### Exercise brief:
Beneath this instruction is a block of data; output from it exactly the lines that run from the one containing "You are a GUI agent. The screenshot is 222×2576." through the one containing "التنبؤ بالأطياف باستخدام", inclusive.

### Records shown:
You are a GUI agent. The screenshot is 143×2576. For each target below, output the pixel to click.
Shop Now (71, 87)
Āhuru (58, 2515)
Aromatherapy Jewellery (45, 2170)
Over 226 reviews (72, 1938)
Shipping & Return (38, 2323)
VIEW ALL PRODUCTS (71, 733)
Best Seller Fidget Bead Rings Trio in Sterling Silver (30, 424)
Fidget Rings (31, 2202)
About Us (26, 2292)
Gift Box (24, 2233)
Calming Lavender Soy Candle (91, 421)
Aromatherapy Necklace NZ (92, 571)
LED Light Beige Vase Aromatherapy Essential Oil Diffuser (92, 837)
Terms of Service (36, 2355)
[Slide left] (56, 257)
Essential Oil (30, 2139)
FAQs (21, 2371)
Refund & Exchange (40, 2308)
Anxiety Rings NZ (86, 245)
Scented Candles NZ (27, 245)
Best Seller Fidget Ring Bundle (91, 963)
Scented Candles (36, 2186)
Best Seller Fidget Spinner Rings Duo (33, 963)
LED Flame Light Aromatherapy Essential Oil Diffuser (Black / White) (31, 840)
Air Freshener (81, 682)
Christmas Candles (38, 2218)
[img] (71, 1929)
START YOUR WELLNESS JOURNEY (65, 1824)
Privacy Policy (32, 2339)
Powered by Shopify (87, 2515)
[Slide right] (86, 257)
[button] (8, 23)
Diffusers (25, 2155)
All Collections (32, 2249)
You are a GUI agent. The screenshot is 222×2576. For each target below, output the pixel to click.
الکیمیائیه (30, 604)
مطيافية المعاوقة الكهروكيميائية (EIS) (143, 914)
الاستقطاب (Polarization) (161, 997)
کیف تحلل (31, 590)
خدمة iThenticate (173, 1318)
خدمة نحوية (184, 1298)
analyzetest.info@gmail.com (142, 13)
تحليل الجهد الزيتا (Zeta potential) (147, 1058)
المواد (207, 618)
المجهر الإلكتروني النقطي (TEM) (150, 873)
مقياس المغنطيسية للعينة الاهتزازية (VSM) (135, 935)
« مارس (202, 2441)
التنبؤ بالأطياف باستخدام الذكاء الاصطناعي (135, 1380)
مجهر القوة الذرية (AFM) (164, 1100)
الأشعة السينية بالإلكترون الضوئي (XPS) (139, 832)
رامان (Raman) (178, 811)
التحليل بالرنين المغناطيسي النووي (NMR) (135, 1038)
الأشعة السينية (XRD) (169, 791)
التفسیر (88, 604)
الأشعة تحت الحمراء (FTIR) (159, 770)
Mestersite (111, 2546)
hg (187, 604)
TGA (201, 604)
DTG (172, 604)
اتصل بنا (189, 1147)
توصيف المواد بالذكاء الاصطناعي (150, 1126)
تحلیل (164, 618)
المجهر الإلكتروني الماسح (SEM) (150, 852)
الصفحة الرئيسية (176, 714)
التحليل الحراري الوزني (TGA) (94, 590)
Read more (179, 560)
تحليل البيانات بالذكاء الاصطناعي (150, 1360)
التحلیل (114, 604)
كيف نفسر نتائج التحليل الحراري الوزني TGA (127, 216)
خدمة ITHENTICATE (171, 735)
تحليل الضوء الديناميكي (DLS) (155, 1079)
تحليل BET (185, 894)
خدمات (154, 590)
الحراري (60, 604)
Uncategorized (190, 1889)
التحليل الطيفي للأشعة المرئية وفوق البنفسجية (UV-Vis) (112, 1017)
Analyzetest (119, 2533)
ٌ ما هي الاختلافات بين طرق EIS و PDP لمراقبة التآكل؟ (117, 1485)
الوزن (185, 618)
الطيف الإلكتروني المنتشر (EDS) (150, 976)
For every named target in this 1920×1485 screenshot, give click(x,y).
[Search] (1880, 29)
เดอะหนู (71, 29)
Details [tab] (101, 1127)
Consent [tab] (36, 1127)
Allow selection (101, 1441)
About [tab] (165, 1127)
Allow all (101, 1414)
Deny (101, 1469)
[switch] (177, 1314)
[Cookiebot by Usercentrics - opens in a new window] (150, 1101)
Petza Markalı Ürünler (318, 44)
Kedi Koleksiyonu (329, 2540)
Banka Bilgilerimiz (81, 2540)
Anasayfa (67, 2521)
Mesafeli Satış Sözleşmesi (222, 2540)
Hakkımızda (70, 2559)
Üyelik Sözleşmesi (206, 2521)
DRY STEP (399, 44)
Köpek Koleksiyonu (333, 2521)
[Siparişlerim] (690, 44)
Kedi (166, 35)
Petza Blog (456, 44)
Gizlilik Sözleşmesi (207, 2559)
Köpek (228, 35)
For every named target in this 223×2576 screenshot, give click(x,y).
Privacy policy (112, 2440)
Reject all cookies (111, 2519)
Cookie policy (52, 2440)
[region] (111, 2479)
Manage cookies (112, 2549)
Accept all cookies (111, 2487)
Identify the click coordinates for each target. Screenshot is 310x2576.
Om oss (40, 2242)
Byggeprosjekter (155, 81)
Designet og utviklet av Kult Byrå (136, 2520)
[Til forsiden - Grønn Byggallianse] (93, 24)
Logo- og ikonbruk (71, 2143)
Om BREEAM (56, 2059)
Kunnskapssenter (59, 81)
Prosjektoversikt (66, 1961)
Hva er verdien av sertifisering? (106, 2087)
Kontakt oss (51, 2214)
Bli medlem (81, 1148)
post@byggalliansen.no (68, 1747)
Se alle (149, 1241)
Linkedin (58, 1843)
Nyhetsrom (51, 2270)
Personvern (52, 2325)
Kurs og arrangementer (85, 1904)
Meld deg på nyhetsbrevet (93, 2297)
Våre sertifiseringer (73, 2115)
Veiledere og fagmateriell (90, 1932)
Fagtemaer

### Task answer:
You are a GUI agent. The screenshot is 222×2576. For each target below, output the pixel to click.
الکیمیائیه (30, 604)
مطيافية المعاوقة الكهروكيميائية (EIS) (143, 914)
الاستقطاب (Polarization) (161, 997)
کیف تحلل (31, 590)
خدمة iThenticate (173, 1318)
خدمة نحوية (184, 1298)
analyzetest.info@gmail.com (142, 13)
تحليل الجهد الزيتا (Zeta potential) (147, 1058)
المواد (207, 618)
المجهر الإلكتروني النقطي (TEM) (150, 873)
مقياس المغنطيسية للعينة الاهتزازية (VSM) (135, 935)
« مارس (202, 2441)
التنبؤ بالأطياف باستخدام الذكاء الاصطناعي (135, 1380)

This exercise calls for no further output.